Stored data

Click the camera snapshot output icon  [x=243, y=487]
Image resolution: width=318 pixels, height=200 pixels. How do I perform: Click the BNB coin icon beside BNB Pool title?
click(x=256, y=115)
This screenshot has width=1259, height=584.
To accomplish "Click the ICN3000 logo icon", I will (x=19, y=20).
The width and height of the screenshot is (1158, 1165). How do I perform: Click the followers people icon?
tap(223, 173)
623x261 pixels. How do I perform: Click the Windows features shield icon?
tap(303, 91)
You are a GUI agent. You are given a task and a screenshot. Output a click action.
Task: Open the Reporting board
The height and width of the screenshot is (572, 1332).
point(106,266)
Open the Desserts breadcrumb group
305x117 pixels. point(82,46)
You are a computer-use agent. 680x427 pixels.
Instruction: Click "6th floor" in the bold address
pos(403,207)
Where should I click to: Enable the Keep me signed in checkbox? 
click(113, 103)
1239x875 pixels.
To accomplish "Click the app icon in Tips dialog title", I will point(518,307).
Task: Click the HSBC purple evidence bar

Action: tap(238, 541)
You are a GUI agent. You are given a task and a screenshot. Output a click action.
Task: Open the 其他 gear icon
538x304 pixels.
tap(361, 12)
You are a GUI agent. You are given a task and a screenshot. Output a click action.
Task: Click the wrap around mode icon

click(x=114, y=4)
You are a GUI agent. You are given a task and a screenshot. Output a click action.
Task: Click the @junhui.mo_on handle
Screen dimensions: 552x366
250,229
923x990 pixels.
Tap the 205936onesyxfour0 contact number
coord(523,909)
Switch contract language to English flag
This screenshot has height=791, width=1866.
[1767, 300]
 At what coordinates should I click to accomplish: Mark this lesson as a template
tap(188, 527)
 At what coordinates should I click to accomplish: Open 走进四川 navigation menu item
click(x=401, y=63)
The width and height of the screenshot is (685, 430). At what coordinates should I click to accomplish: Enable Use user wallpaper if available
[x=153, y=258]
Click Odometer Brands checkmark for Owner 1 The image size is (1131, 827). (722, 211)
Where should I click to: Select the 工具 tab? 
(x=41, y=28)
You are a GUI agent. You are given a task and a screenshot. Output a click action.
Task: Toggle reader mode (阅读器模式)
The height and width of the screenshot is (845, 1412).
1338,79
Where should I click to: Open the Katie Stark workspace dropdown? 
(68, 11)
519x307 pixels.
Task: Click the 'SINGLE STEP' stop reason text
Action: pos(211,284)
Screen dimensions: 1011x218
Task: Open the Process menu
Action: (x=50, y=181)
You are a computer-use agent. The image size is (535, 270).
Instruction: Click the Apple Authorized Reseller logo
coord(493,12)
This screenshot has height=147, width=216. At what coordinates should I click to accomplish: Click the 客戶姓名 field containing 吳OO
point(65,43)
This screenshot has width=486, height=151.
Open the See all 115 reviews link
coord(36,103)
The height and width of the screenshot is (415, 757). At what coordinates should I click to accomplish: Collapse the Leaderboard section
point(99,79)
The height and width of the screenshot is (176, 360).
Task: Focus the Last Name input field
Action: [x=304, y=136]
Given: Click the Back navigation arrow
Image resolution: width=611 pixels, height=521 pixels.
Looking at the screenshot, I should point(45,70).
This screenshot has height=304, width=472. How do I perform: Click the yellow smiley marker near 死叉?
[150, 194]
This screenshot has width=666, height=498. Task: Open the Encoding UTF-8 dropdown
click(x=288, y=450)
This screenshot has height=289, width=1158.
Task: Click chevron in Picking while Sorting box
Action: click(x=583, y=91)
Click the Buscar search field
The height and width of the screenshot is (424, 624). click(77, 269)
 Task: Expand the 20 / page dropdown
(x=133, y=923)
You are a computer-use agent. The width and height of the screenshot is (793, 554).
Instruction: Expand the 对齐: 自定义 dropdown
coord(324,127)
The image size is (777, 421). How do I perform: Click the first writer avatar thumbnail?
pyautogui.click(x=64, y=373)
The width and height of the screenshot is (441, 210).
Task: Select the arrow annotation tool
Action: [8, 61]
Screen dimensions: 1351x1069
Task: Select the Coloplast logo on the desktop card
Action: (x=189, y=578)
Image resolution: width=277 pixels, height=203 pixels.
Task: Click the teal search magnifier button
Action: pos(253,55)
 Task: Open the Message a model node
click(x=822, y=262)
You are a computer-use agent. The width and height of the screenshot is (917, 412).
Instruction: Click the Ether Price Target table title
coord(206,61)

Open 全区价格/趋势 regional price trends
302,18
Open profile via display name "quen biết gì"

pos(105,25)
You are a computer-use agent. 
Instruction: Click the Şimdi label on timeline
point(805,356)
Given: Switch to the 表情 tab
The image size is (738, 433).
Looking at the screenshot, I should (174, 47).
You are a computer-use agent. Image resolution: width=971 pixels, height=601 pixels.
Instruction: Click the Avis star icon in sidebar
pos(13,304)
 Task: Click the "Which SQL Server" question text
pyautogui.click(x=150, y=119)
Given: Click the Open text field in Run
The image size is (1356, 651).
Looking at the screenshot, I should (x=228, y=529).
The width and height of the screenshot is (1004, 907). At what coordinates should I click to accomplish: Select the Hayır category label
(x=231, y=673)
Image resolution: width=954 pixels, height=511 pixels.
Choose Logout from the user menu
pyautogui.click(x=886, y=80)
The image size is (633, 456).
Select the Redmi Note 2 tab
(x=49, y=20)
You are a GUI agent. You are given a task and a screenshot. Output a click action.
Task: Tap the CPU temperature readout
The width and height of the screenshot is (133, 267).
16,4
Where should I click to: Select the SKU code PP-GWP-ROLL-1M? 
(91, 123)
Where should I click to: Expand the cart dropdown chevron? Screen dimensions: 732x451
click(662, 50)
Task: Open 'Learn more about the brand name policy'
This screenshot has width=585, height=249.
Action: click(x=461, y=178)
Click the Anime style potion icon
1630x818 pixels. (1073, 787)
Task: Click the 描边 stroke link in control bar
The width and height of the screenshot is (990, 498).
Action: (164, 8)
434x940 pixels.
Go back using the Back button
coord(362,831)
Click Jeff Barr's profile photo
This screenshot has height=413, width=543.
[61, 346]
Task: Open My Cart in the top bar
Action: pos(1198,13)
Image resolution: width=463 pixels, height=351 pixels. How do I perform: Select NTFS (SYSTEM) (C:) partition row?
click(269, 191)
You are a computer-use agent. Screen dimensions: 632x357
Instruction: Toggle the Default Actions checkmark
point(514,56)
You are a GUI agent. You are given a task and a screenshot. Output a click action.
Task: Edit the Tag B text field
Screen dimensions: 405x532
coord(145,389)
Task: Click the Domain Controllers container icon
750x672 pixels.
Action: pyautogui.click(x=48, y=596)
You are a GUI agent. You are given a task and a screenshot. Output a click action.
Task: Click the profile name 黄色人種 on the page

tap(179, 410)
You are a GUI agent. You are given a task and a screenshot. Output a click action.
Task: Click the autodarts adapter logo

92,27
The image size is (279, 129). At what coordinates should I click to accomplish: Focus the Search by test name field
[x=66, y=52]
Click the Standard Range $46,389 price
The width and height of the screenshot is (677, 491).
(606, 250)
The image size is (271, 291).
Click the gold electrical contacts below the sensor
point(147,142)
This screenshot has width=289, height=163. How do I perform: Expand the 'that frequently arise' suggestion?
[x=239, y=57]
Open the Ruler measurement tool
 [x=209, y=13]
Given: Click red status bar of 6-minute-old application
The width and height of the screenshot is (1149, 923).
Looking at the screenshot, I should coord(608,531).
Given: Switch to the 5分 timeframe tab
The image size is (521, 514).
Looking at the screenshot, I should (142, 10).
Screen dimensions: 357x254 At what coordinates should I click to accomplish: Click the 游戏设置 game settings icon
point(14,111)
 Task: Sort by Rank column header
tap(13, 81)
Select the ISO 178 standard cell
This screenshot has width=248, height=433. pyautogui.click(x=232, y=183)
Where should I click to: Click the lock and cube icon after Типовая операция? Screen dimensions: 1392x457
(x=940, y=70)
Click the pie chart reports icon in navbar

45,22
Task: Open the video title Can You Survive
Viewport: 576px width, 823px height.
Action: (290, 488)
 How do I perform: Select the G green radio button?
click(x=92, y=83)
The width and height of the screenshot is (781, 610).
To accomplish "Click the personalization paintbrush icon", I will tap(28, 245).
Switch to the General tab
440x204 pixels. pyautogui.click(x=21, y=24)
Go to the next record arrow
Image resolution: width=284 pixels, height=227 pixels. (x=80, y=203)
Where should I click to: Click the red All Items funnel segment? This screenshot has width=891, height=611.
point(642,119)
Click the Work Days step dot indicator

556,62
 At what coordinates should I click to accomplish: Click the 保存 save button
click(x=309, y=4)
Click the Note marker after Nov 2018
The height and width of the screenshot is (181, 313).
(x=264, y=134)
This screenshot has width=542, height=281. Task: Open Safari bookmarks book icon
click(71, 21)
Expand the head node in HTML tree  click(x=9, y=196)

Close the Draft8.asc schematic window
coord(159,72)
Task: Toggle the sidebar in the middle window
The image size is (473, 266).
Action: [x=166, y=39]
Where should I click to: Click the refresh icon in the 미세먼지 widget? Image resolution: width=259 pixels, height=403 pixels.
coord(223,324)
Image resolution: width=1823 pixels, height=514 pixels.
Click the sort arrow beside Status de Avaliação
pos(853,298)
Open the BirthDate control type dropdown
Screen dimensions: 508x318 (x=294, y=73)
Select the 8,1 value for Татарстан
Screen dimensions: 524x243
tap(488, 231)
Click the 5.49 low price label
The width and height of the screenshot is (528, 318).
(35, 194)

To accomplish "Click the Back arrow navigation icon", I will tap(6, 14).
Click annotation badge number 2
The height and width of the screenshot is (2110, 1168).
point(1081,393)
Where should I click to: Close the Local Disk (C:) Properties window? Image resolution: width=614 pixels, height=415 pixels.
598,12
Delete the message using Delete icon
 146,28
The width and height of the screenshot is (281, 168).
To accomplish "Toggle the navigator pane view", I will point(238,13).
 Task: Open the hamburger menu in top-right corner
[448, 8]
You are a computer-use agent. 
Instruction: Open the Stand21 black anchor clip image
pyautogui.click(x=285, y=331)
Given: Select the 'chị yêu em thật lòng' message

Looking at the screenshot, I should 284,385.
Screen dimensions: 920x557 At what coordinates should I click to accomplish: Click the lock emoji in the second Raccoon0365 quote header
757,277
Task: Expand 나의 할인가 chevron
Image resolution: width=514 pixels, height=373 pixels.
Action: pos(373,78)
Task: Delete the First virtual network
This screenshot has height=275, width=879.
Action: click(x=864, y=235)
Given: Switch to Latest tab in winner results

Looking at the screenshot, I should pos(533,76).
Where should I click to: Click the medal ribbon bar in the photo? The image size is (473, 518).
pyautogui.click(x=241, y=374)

Prompt. Check every line above for the word "will" and copy those that have it.

Final answer.
To accomplish "Click the ICN3000 logo icon", I will (x=19, y=20).
To accomplish "Click the app icon in Tips dialog title", I will point(518,307).
To accomplish "Click the personalization paintbrush icon", I will tap(28, 245).
To accomplish "Click the Back arrow navigation icon", I will tap(6, 14).
To accomplish "Toggle the navigator pane view", I will point(238,13).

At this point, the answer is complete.